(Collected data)
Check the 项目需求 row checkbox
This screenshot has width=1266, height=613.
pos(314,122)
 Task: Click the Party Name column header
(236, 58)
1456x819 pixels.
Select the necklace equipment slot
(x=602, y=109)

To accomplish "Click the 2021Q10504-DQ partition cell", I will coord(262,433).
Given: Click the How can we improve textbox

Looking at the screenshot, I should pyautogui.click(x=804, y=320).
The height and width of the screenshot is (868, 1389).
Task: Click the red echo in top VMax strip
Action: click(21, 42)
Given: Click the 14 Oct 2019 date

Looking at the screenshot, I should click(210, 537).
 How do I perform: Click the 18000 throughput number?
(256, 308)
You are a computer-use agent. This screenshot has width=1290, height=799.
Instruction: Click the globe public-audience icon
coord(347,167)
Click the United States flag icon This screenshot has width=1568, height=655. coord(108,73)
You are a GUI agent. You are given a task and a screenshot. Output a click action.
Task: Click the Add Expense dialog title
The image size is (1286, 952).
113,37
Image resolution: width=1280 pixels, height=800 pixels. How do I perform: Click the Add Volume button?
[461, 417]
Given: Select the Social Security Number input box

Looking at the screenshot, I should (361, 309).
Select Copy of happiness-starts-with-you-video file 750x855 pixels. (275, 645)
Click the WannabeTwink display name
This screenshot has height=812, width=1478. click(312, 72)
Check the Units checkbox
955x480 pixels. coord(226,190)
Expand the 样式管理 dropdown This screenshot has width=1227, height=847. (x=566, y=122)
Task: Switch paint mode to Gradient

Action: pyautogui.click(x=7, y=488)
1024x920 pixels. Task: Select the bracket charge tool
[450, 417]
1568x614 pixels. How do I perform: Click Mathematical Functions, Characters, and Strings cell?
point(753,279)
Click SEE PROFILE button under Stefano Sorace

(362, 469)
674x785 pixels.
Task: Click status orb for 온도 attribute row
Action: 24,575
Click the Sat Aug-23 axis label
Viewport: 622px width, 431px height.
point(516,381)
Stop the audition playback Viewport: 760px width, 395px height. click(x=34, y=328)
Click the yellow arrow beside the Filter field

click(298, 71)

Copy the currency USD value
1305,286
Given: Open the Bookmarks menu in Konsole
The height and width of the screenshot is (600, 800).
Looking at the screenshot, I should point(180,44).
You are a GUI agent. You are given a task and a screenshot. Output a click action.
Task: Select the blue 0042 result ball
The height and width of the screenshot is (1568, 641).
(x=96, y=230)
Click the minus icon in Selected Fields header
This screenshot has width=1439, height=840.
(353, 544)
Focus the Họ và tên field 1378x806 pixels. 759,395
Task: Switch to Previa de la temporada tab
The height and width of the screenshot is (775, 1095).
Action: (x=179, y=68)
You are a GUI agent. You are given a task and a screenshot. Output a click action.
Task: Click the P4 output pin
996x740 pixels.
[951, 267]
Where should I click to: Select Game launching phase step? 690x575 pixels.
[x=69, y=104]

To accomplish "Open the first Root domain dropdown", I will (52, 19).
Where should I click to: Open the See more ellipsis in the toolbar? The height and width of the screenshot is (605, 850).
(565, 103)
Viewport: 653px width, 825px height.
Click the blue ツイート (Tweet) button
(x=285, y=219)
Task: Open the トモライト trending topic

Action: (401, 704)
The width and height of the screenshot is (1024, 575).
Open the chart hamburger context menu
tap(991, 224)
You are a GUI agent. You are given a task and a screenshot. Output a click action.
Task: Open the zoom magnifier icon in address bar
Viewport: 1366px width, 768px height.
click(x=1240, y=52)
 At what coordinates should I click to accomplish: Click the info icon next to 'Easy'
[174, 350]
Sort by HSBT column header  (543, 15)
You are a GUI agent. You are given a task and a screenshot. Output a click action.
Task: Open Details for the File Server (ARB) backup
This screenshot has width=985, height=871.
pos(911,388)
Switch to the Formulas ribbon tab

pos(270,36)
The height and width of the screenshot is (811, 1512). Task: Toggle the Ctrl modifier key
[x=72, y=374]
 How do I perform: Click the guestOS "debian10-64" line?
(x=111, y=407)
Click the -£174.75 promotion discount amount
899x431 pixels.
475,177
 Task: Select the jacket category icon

[About this task] Considering each line of the records on its own, count those that contain "will" and give only that number.

[Solution to the problem] 2